Po ‘Brzezinie’ wpadlam w bukowa melancholie. Przy spotkaniu z Buka, poryczalysmy sie jak bobry. To ta sztuka!
Pozdr. - Peikko
~ Peikko
OdpowiedzUsuńW kwestii imienniczej to Buka w wersji fińskiej podoba mi się bardziej.
Domyślałam się, że "Brzezina" wywoła falę melancholii. :(
Przypominam, że jedną ze skutecznych metod na smutki są niezawodne naleśniki Mamusi Muminka. :)
Miłym antidotum może okazać się też spacer z Włóczykijem.
Trzymam kciuki, żeby wiosenny nastrój zwyciężył.
Kiitos za wszystkie muminkowe ciekawostki!
O matulu, jakież te Muminki rozkoszne!
OdpowiedzUsuńRozpływam się, ach :) Ciekawe czy można kupić jakieś u nas, np. na Allegro. Muszę się rozejrzeć :)
~ Futbolowa
OdpowiedzUsuńZgadzam się z Tobą, jest w nich mnóstwo uroku.

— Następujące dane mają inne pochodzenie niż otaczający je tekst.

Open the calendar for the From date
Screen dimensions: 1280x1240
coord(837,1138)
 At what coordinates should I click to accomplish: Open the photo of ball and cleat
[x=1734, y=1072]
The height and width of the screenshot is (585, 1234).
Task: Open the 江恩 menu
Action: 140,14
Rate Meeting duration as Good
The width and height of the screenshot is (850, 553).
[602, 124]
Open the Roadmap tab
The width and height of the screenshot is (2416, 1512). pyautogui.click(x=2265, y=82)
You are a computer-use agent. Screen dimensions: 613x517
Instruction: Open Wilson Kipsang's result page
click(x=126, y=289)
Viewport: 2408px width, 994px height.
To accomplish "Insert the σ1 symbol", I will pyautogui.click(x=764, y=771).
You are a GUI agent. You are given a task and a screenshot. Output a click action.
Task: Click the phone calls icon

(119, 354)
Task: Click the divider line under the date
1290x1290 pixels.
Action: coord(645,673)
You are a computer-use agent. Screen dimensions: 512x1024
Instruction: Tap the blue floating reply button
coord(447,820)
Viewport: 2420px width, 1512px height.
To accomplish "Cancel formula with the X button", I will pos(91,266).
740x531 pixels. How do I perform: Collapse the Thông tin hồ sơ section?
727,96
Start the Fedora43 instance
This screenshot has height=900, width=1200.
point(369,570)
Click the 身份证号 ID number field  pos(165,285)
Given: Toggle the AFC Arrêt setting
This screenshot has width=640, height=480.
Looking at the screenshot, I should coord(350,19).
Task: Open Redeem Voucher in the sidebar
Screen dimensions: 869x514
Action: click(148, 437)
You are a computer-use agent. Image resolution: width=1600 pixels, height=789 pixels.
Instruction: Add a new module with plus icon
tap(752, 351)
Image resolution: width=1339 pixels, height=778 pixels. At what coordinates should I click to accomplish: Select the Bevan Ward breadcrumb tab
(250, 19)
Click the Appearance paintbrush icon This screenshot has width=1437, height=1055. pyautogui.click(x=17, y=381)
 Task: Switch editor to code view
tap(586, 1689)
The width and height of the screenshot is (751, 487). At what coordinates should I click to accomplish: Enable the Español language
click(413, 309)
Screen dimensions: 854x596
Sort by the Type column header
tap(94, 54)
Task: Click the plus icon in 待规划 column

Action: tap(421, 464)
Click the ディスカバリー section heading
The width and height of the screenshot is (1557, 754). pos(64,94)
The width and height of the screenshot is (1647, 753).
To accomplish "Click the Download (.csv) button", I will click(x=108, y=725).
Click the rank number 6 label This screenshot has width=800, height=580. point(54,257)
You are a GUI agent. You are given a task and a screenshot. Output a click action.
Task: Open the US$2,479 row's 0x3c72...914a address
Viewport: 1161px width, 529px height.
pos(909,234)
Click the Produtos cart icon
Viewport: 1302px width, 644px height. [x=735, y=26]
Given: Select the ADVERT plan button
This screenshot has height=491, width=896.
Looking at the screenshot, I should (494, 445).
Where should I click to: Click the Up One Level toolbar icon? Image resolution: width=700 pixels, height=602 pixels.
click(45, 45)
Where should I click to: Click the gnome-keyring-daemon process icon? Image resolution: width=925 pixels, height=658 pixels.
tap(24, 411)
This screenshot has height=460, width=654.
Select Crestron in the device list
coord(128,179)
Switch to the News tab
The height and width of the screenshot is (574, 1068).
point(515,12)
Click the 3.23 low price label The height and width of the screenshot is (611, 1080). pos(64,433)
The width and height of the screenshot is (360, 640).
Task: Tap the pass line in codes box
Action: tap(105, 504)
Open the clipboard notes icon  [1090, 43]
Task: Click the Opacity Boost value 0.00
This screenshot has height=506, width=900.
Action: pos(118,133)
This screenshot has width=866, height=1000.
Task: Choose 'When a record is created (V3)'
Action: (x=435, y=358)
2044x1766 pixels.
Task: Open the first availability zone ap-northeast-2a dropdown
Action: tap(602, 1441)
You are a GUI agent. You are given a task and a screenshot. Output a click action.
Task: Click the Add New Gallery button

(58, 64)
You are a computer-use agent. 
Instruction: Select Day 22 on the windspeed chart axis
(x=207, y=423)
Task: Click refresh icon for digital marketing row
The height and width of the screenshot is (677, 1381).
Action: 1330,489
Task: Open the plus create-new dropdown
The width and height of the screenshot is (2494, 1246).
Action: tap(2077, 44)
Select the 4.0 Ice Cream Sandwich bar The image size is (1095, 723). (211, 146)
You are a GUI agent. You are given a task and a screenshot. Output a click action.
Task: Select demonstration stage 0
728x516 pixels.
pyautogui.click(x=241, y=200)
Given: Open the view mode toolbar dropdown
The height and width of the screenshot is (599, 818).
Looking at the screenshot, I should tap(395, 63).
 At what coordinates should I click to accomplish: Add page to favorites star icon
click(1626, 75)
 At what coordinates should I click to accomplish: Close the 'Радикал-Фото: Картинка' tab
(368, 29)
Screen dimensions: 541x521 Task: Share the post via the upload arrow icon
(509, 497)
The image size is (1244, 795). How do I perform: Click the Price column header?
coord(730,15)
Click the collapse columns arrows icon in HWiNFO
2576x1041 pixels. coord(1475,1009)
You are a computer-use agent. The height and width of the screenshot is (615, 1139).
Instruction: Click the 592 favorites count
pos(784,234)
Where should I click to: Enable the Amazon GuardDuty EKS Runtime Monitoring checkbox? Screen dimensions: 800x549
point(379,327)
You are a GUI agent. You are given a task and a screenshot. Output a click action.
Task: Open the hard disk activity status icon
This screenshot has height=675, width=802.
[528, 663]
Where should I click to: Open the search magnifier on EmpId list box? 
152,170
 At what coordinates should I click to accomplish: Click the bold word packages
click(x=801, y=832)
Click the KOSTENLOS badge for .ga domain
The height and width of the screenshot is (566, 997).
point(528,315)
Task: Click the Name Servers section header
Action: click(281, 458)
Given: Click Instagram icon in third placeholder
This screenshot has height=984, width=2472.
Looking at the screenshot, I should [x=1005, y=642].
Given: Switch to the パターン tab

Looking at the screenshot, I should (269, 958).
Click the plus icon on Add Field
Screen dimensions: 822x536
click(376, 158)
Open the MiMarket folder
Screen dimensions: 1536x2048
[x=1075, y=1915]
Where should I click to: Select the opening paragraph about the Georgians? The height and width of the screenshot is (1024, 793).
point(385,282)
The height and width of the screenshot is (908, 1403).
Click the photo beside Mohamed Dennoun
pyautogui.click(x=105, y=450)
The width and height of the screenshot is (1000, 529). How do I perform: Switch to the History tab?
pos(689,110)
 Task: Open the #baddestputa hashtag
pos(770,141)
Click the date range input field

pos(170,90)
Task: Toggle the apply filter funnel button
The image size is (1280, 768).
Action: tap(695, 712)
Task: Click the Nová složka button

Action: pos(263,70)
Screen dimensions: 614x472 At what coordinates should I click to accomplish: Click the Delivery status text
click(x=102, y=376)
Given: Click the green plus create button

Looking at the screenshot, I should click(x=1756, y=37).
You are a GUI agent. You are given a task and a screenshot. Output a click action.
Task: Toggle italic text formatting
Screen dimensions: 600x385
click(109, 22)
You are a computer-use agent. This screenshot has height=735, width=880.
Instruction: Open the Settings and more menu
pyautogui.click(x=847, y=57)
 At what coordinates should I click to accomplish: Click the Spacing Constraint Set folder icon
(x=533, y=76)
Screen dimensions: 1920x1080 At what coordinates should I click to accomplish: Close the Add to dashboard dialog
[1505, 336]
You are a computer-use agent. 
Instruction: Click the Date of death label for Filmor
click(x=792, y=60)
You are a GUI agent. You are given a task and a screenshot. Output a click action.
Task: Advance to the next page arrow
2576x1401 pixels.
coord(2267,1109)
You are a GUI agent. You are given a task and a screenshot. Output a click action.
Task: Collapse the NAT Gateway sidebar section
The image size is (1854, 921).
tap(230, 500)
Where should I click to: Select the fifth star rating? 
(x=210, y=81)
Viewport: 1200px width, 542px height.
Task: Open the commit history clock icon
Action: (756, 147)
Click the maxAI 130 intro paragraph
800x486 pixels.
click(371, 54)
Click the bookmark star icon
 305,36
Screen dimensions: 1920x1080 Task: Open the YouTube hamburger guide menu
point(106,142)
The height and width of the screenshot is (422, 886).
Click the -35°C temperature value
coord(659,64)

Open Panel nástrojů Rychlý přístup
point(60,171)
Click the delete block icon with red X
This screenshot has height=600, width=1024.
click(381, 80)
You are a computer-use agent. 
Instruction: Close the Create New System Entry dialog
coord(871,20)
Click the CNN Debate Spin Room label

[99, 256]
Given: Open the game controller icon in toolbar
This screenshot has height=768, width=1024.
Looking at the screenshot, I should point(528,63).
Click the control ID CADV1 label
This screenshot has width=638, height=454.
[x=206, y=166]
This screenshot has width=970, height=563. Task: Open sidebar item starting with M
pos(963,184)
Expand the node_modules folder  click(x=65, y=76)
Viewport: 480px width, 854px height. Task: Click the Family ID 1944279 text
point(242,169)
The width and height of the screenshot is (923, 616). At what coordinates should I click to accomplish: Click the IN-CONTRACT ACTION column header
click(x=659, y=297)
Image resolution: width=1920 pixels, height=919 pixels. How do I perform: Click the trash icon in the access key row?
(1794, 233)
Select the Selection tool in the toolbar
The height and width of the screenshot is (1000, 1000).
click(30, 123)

W Polsce nie spotkałam się jeszcze z muminkowymi akcesoriami, ale nie wróżę im wielkiej kariery u nas, bo są drogie. Kilkanaście euro za kubek lub najzwyklejszą torbę mogłoby odstraszać nawet zagorzałych mumin-fanów. :)
Na Allegro widziałam komiks po angielsku, na gadżety nie natknęłam się.